The developer of Polkadot, Blockchain Parity Technology, intends to create a Web3.0, which is undercut by meshing a variety of blockchains. In a blog post, the Parity Technologies team announced that they have released version 2.0 of the Substrate framework.
Substrate is the centrepiece of this multifunctional view. It serves as a toolkit for developers to create their own blockchains using Polkadot – also based on Substrate – as communication and economic layer between substratum-based blockchains.
The core code mainly consists of 70 composites "modules" designed to connect and reproduce various conceptual concepts by blockchain architects. These modules are called "pallets".
Substrate 2.0 comes with a pallet collection to make data integration for blockchains that rely on current or real-world data far more efficient.
For example, pallets exist to maintain a trust mechanism for online creation or to activate intelligent contracts on an Ethereum Virtual Machine (EVM) on a Substrate-based blockchain.

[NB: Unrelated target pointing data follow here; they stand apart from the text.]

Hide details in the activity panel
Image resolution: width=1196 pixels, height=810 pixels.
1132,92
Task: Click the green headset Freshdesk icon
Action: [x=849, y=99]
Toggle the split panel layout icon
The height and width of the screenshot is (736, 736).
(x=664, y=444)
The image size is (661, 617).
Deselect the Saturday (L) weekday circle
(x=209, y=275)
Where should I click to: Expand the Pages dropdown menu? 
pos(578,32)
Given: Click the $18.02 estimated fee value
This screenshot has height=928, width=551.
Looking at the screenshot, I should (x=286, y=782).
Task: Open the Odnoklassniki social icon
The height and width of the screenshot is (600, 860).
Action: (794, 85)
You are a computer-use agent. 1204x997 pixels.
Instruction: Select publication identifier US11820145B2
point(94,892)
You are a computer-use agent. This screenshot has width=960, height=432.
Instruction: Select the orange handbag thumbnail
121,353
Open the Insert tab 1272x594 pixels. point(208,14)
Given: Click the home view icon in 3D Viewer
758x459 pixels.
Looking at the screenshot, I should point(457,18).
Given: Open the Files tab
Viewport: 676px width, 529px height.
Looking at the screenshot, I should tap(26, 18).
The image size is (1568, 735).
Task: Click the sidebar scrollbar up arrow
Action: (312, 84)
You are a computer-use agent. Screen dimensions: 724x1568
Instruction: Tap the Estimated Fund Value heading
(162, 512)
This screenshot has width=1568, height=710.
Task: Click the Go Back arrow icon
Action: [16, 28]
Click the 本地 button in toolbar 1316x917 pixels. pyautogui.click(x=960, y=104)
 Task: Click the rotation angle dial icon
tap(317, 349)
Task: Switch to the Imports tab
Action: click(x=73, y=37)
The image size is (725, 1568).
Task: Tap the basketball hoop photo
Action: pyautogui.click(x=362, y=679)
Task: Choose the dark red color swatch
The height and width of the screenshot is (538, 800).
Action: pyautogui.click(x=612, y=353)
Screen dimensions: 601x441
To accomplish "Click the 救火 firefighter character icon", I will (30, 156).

Substrate 2.0 also contains tools enabling the use of "off-chain staff" to transfer off-chain data in a blockchain. This reduces the burden of intensive procedures and large data sets from the network expert nodes and connects with the main chain so that all network users are effectively kept up to date.
When solving what's usually known as an 'oracle dilemma,' these off-chain staff help block the Internet-of-Things devices or the real-world inputs of data, for example, prices or temperatures, through oracles.